Science validates history at Pattanam, located 25 km north of Kochi and identified as Muziris, lost port town frequented by Roman traders. Nuclear physicists have confirmed what archaeologists had proposed: the 3,000 year timeline of this village and its trade connections with Rome. Doubts, if any, about the antiquity of Pattanam appear settled.

Molecular biologists too are at work in Pattanam. Their DNA analysis of excavated human remains would answer questions about the origins of Pattanam inhabitants. Did Dravidians, Europeans and Africans live in this village near the Kerala coast?

Archaeologists of the Kerala Council for Historical Research (KCHR), over the last seven years, had unearthed thousands of artefacts in Pattanam.

Based on a careful analysis of the material evidence and a close study of the stratigraphy (layers of deposits), experts had suggested that Pattanam was inhabited from Iron Age (10th Century BCE to 5th century BCE) and Roman trade peaked between 1st century BCE and 4th century CE.

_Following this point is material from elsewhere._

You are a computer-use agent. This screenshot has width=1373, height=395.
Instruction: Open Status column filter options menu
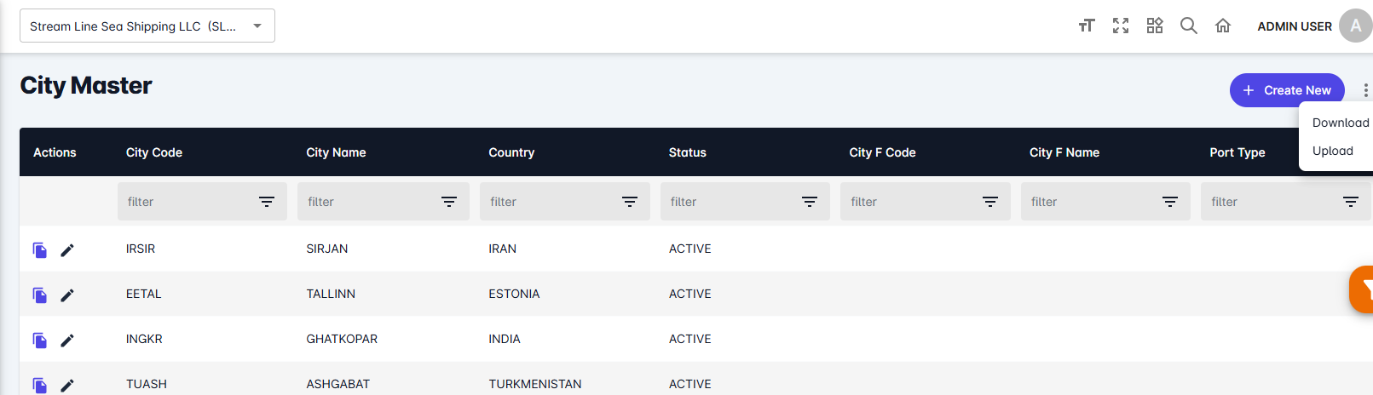[810, 202]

However, the KCHR did not undertake a comprehensive carbon dating of the objects so far. This had raised questions about the accuracy of proposed chronology. Suggestions about the multicultural setting of the lost city also needed supportive evidence.

Last year, the KCHR decided to corroborate their findings. They sought the help of G.V. Ravi Prasad of the Center for Applied Isotope Studies (CAIS), University of Georgia, U.S. The CAIS, using Accelerator Mass Spectrometry, analysed 13 organic samples that included bone fragments, charcoal bits and frankincense taken from different layers of two trenches.

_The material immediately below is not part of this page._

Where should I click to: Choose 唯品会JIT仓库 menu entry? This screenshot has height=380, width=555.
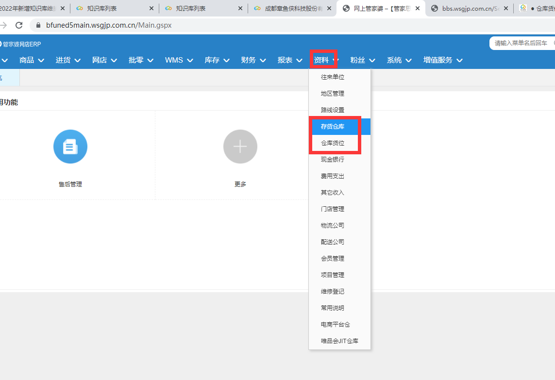coord(339,341)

The results validated Pattanam’s timeline and its links with Romans.

A sample of frankincense, probably brought from Saudi Arabia and found at 4.2 metre depth, is among the oldest objects. This, as carbon analysis reveals, is datable to 356 to 196 BCE and predates the Roman phase.

A piece of charcoal, found along with carnelian stone beads, gold filament and amphora shreds, at 3 metre depth is dated to 111 to 40 BCE when trade with Roman empire was active in Pattanam.

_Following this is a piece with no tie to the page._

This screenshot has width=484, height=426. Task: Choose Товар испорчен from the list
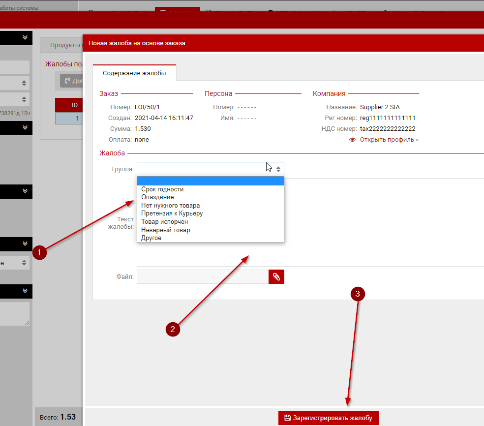164,222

The only note of discordance between carbon and archaeological dating is regarding the layers containing bone fragments. The carbon analysis has found the bone fragments older than what archaeologists think.

Dr. Prasad, in a brief note provided by the KCHR, explained that this difference, which is about 300 years, could be due to the nature of the sample material.

“The carbon isotopic composition of a bone can be different after burning due to exchange with the fuel used for burning,” he said.


Niraj Rai, molecular biologist with the Centre for Cellular and Molecular Biology (CCMB), Hyderabad, is studying the skeletal remains excavated in Pattanam.

“The morphological features of the remains suggest that they are of human origin,” he said. The samples, about 13 of them, would be tested at the advanced DNA laboratory dealing with ancient human skeletal materials in the CCMB.

“DNA would be extracted from the samples and the mitochondrial DNA would be sequenced and matched with both published and unpublished DNA data base of modern human beings throughout the world,” Mr. Rai said.

“Depending on the mitochondrial sequences and their match, we can ascertain whether the human remains are that of Romans or Dravidians or Africans.” The results of this analysis would be known in a couple of weeks.

P.J. Cherian, Director, Pattanam Excavations, said “this exercise, which corroborates the chronological assumptions derived from the excavation data, reiterates the importance of archaeo-science and need to invest more in this field. We expect the Archaeological Survey of India and Oxford University to directly participate in the excavations in future.’